**READING PASSAGE:**
———

/ 14 June 2013

1913 land act: A longer history of dispossession

Large-scale production of biofuels in South Africa could create at least 15 000 jobs.
Large-scale production of biofuels in South Africa could create at least 15 000 jobs.

At the stroke of a pen, it is said, millions of black South Africans lost their land. Yet land alienation was not in fact the major intention and outcome of the Act. By and large, dispossession had already taken place after the colonial wars of the 1800s.

The Land Act came at the end of this process. In certain respects the Land Act aimed to constrain further dispossession. It did not, as is often suggested, set aside 13% of the agricultural land for black South Africans, but rather 7%, with the promise of more to come – a promise that took 23 years to be realised.

The 1936 Native Land and Trust Act set in motion, especially in the then Transvaal, a large-scale state-led process of land acquisition from white owners and transfer to Africans. In the Transvaal, 444870 hectares were added to the paltry 912971 hectares reserved by the 1913 Act. A common comment is that the Act set aside the least productive land for African communities, but in fact substantial areas with significant agricultural potential in the heart of the old kingdoms were included.

———

**EXCERPTED RECORDS:**

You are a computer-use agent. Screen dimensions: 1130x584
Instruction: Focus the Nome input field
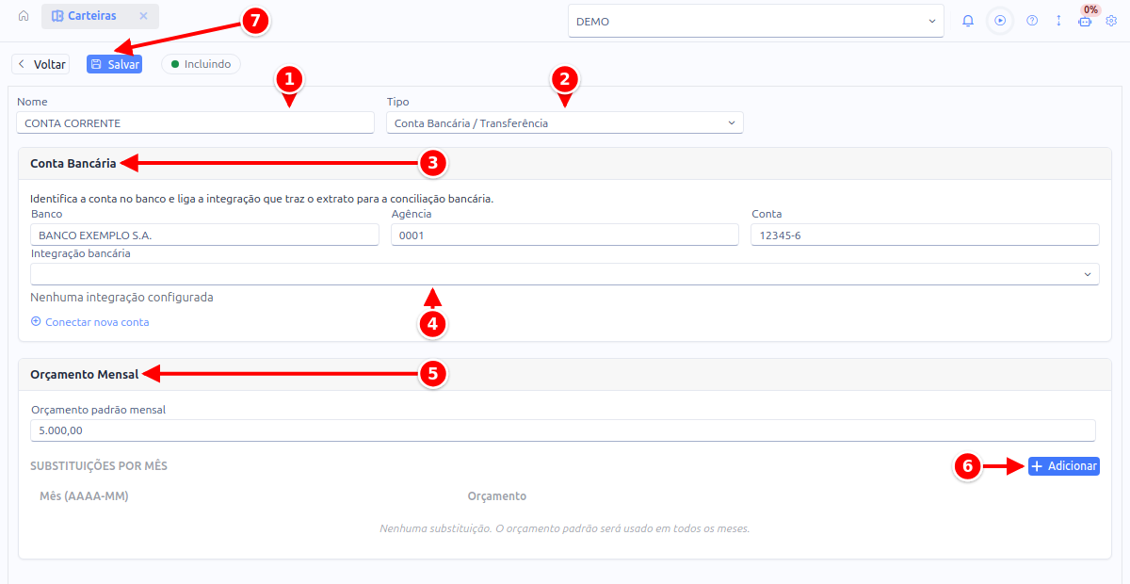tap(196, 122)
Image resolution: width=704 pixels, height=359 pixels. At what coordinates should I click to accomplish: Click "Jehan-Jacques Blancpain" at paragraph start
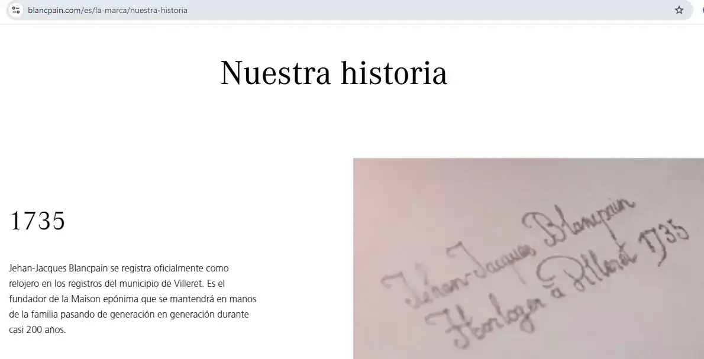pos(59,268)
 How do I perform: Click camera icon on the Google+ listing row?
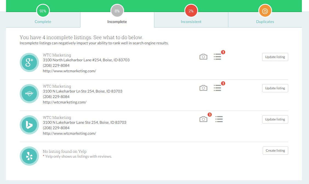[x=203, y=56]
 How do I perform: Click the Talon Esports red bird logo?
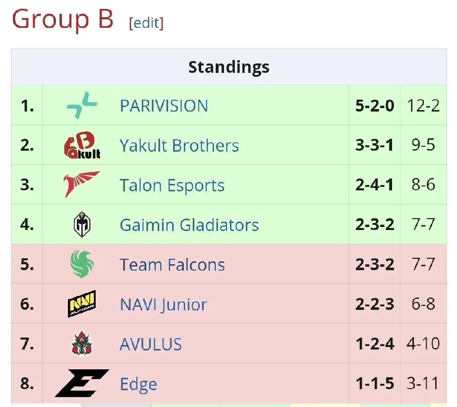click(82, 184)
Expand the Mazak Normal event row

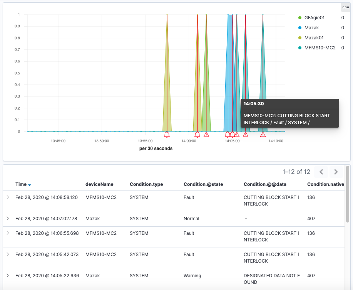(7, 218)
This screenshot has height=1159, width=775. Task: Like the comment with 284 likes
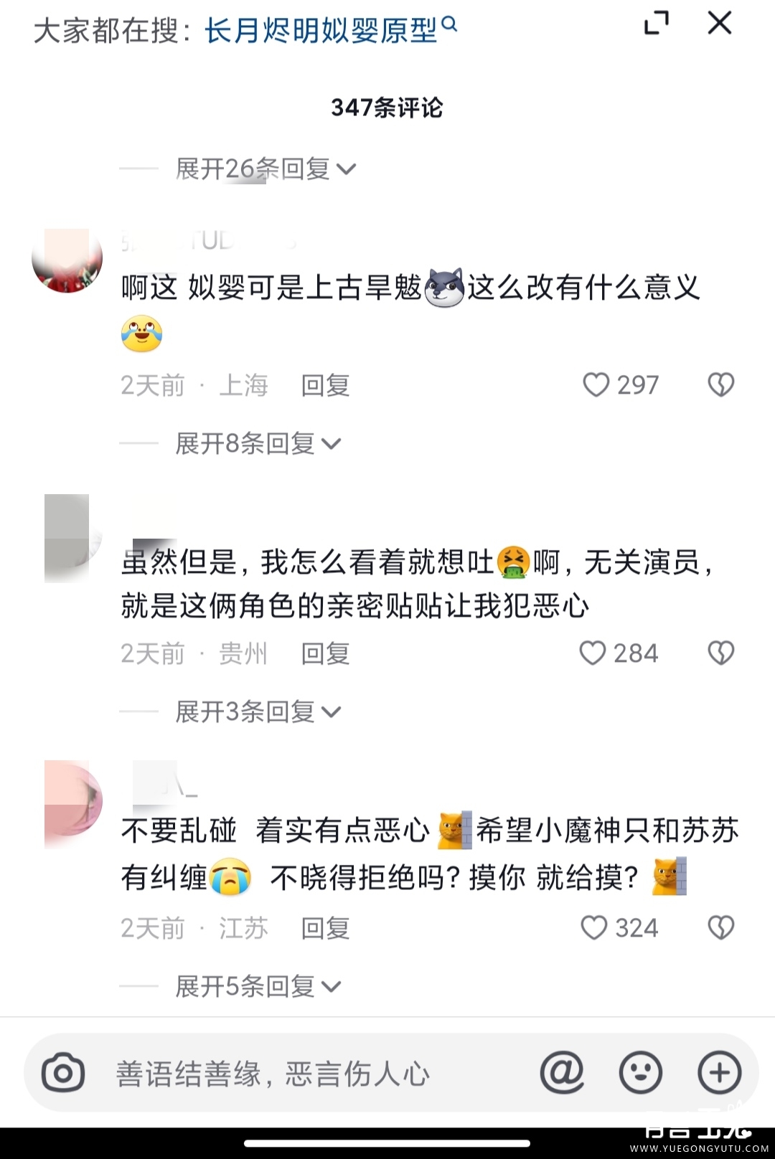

———

**WHAT YOU SHOULD DO:**
Revise the passage on the 1913 land act between "1913 land act: A" and "of the 1800s.", inclusive, replacing "dispossession" with "displacement". Rely only on the text for this.

**ANSWER TO THIS EXERCISE:**
1913 land act: A longer history of displacement

Large-scale production of biofuels in South Africa could create at least 15 000 jobs.
Large-scale production of biofuels in South Africa could create at least 15 000 jobs.

At the stroke of a pen, it is said, millions of black South Africans lost their land. Yet land alienation was not in fact the major intention and outcome of the Act. By and large, displacement had already taken place after the colonial wars of the 1800s.